At Bank of America, one trading desk “had a longstanding practice of using unapproved methods to communicate about business on their personal devices”, the CFTC alleged. In March 2021, when the bank was aware of a CFTC investigation into “certain trading” on that desk, the “desk head instructed three of his subordinates to delete messages from their personal devices”, the regulator said. BofA — which agreed to pay the SEC and the CFTC a total $225mn, the biggest fine of all the banks — did not admit or deny these allegations.
Some Nomura traders “intentionally deleted certain of their personal device communications after receiving a preservation notice” from the CFTC, the regulator alleged. One trader, who was employed by Nomura affiliates in the UK and Japan, deleted messages and then “made false statements to the commission about his compliance”, the CFTC claimed. As part of its settlement with the regulator, Nomura did not admit or deny those allegations.
What regulators now know is how much they have to learn about what happened in financial markets in the years leading up to and including the pandemic. The SEC said it was “likely deprived” of material in “various” investigations.
Tellingly, Gurbir Grewal, SEC enforcement director, described US record-keeping requirements as “sacrosanct” in a statement that was issued along with Tuesday’s settlements, adding: “If there are allegations of wrongdoing or misconduct, we must be able to examine a firm’s books and records to determine what happened.”
To be sure, the bad actors of finance were able to do their thing before they wielded iPhones as weapons. Conversations could be conducted on street corners or in bars. In primitive times, miscreants in realms ranging from Wall Street to the mafia used an early telecommunications device called the payphone to avoid surveillance.
Modern communication methods simply make misbehaviour easier. From January 2018 to September 2021, a single senior Goldman Sachs banker “sent and received tens of thousands of off-channel text messages” that “concerned among other things, the broker-dealer’s business”, the SEC said in a statement acknowledged as fact by the bank.

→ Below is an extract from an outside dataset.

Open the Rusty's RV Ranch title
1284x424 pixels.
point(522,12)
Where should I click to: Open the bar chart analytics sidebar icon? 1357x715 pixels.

From my experience, Goldman hires some very energetic people, but it is hard to imagine one of them leaving their desk at work and making so many payphone calls during a similar period without raising concerns about bladder-control issues or something like that.
Like so many of us, people on Wall Street have grown accustomed to chatting online in several places at once. According to Goldman’s settlement with the CFTC, they even joked about it. The regulator said one of the bank’s senior swaps traders “established a desk WhatsApp chat in April 2017 because, in his words, ‘BlackBerrys are too tedious’,” and told his team: “What is said on chat stays on chat.”
In announcing the latest settlements, Christy Goldsmith Romero, a CFTC commissioner, said regulators were “sending a zero-tolerance message that we will not allow Wall Street to undermine our law enforcement by obfuscating or deleting communications surrounding trading”. It is anyone’s guess whether the furtive wheeler-dealers of finance will stop texting for long enough to get that message.